I would propose to him. If he says yes, set the date, stick to it. If he says no - the relationship is over simply because you want different things and you don't need to wait to see if he changes/adapts to what you want. Cat carrier, suitcases, leave.

lucindalovescats · 10/06/2020 12:37

I'm sorry,

I would calmly give him an ultimatum that you feel comfortable with and stick to it. Say it once then leave it alone. If he doesn't propose then you leave. Please dont waste anymore years of your life on this. If he wants to stay together he will propose. Good luck.

Lampan · 10/06/2020 12:44

If he proposes soon would you feel that he had done it cos he wants to marry you? Or because he felt pressured into it? I think you would doubt his reasons and it wouldn’t feel genuine.
If he does propose, he will have just bought himself more time to stall an actual wedding date. There will be bullshitting about wanting to save more money, wanting it to be special enough to etc all to avoid getting on and doing it.
If getting married is non-negotiable for you I think you will be wasting more time if you stay. Either discuss setting a date with him (no need to wait for a proposal) or move on.

AskingforaBaskin · 10/06/2020 12:45

Someone who has made a life with you for 8 years is committed to the relationship.

Unfortunately that's very naive. I've known a lot of men to stay because it's what works for them. Not because they love the partner.

EmeraldShamrock · 10/06/2020 12:47

Wtf is he playing at. I'm sorry you deserve much better than this. Flowers

IsMiseMorag · 10/06/2020 12:58

Oh God. Tell him Coronavirus has made you reassess what's important to you in life, and how none of us really know what tomorrow might bring. Tell him you've realised he doesn't want to get married because the ring is IN HIS FUCKING SOCK DRAWER - and actually that's fine, because you don't have time to waste.

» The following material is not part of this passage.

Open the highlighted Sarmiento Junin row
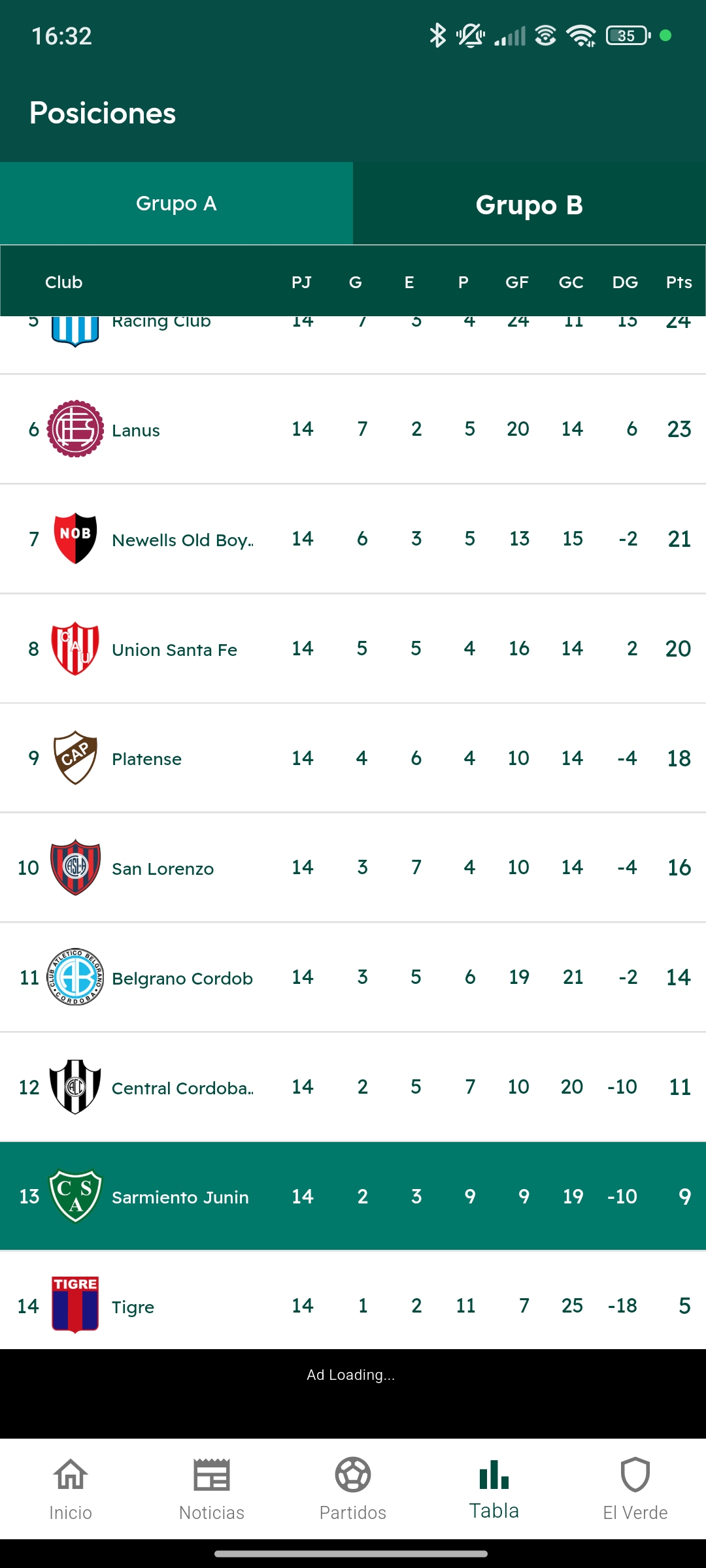 [353, 1196]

Then pack a bag and go. I'm willing to bet at least one of your friends (disclaimer: I have been that friend, and I have also been you) will be secretly relieved that you've grasped the nettle.

Coronavirus will give him ample opportunity to delay any wedding plans until everyone is Covid free/out of isolation/able to fly/hotels are open/all wedding cars are electric. But this isn't about arranging a wedding, is it?

thecowinthemeadowgoesmooo · 10/06/2020 13:01

What would you apologise for? It's been three bloody years! Why are you going to give him another 6 months? He doesn't deserve another day.

Bellabatwings · 10/06/2020 13:02

Tell him you have booked the wedding for next year, he doesn’t need to worry about anything as you have taken care of it all.
Then u’l know for sure how he feels!

Takingontheworld · 10/06/2020 13:10

Why would she Bella? Getting married isn't the issue here anymore. He's treated her appallingly and there was clearly reason to end this 3 years ago. The only conversation needed is "its over" surely?

AskingforaBaskin · 10/06/2020 13:13

Yes. Because the last 8 years haven't made it blindingly obvious how he feels.
Let's make it physically, financially and emotionally difficult to leave.

TriciaH · 10/06/2020 13:24

@Bestexoticmarigoldhotel actually we have spoke about it several times but decided that saving towards a mortgage deposit was our priority to get on the housing ladder as we have two children. Paying 750 a month to a landlord compared to a mortgage at about 550. That extra 200 a month would go a long way. His friend and wife had been together 15 years when they got engaged and were married last summer. It's not that we don't intend to it's family life. Like I have been focused on our son and pushing for his medical diagnosis for the past 8 years fighting the system because we know his autistic as do school but the gp didn't want to listen. Now we have just bought the house so it's something we will talk about soon enough. My partner is like me in that if I'm nagged to do something even if I intended to I won't do it because you keep going on. We like to do things in our own time.